Worrying about everything - how can I make it stop

I was diagnosed February this year 4.5cm invasive ductal with 8/18 notes had 2 WLE ops , chemo 4 X EC, allergic reaction to Taxotere, so changed to weekly Taxol, 3 weeks rads and now on Tamoxifen. I think I coped really well when having the treatment, although I was worried about every aspect, particularly the chemo but remained positive throughout. I now spend too much time worrying about every little ache or pain, I am 51 and feel about 100 when I get out of bed in the morning. I shuffle like a penguin till the joints and muscles loosen up. My logical head tells me this is probably all menopause related I can’t seem to get the lymph node involvement out of my head, it was such a shock at the time of diagnosis too, but still haunts me constantly. I did have a clear bone scan and CT scan in March. I just wondered how long it takes to move on and put breast cancer on a back burner. I am returning to work in the next week or so after 10 months and although looking forward to it I am terrified too!!!

Hi Jules

The worrying is just awful isnt it. I was dx last November and finished all my treatment at the end of August. I sound almost the same as you. I’m stiff as a board in the mornings and my ribs ache under the breast that was treated. I walk around for half the day convinced my bones aren’t clear. I have met 2 other ladies on this journey who are also going through the same worries. I guess its something we just have to try to put out of our heads.

Best wishes for your return to work. I feel sure your anxieties will lessen when you are back in the swing of things at work. I’m not brave enough to go back full time till the new year but am sneaking in a Caribbean holiday before I go on the advice of my BCN. Have fun when you can grab the chance.

Regards Judy x

I had so many horrible things happen to me and my family during and afterr chemo that the only time I though about my poor prognosis was the night before my checkups! About two years after chemo during the first quiet period I’d had in years it suddenly hit me that I was actually given a 35-45% 5yr survival rate!! I’d spent two years worrying about everything except bc and realised that beating myself up over my prognosis was pretty futile and wouldnt make any difference to the outcome…The only way forward towards the magic 2yr or 5yr mark is head down,blinkers on and carry on as normal.After all someone has got to fall on the good side of the stats and you’ve got as good a chance as anyone.

I understand how you are feeling Jules51…my logical and illogical sides are always at loggerheads!

Take work as it comes…I went back October and found all my colleagues really understanding and it felt really great to be back - normality and the routine of getting up, getting child ready for school was most welcome!

I was dx March this year 15mm tumour, 1 node out of 12 showing signs, 3 FEC, 3 TAX and radio. I am triple negative and therefore cannot have tamoxifen or herceptin. Finished treatment Sept.

I also coped really well with the treatment and am now back FT at work. My only underlying problem is that my ‘inner’ body seems to be getting itself flustered and causing high blood pressure when on the outside I am calm and not strressed. I cannot control it! I can only think that it is my sub-concious!

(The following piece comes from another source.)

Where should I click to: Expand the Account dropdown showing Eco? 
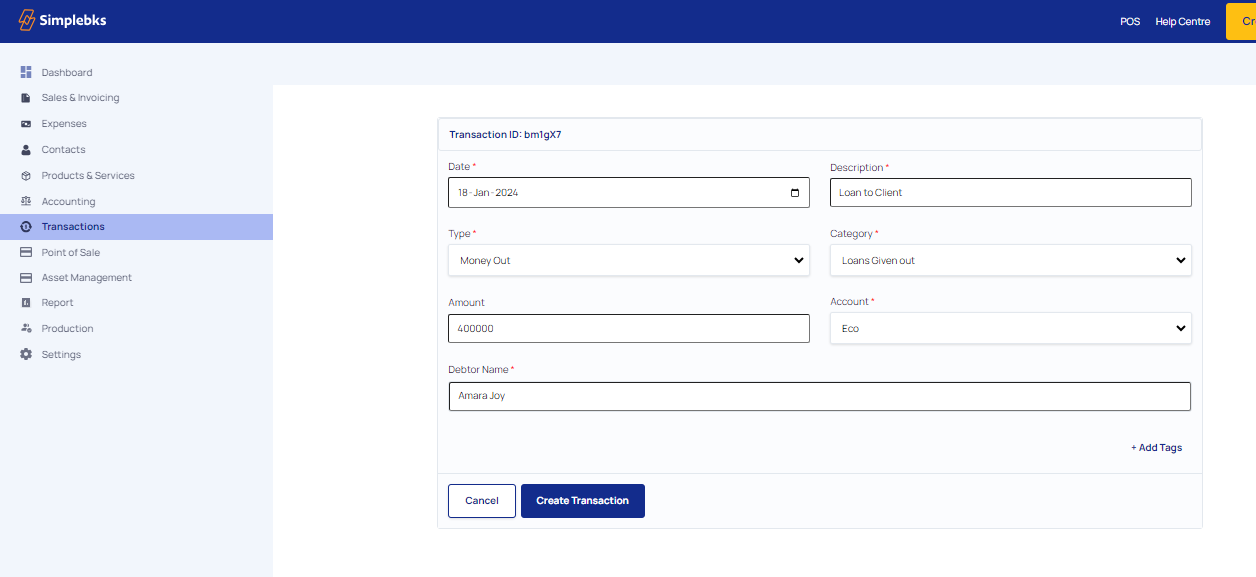click(x=1011, y=328)
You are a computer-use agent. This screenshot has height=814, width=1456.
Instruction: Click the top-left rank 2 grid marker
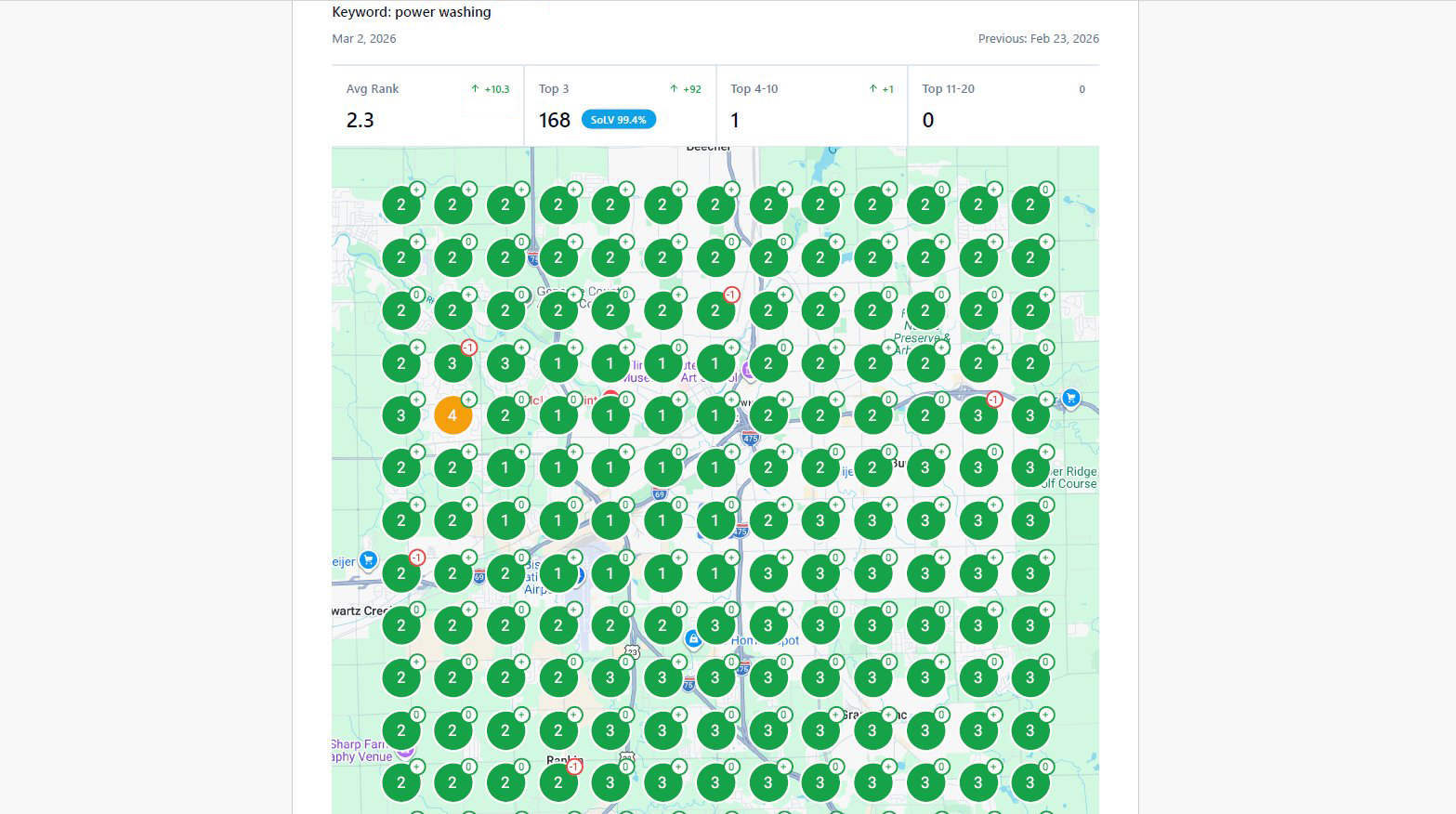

I am eating (too much!) and sleeping well and coping with work. I have no relationship worries or money worries (not rich or even comfortable - just survive - but very happy like this) and cannot understand - it’s almost like I have got post traumatic shock. My symptoms are classic anxiety and to be quite honest it’s really p*ssing me off! I have arranged through work to see a counsellor to see if this helps and waiting to see if Occupational Health can do anything.

on Tuesday I didn’t feel quite ‘right’ so I nipped along to a local treatment room near to work where they took my blood pressure - it was a scarily high 170/104 which the reading itself shocked me. The nurses were lovely and confirmed it was most likely anxiety causing it. The advised me to see my doctor - which I did last night. This is the response I got:-

“try and forget it now - I had a car crash once and have forgotten about it” - “God has chosen this path for you and you cannot do anything about it” - he also poopoo’d the idea of seeing a counsellor - “Talk to your family and husband” - well I nearly had a thrombosis attack there and then! I was so gob smacked that I just nodded at him - took the advice not to eat too much salt, drink too much alcohol - the usual blah blah blah and came out of his surgery feeling like a neurotic mad woman with my blood at boiling point!

I have had good support from him the last year…maybe he is p*ssed off with seeing me??? I think it is time to look for another doctor!

Has anyone else had ‘negative’ comments from their doctor/health professional?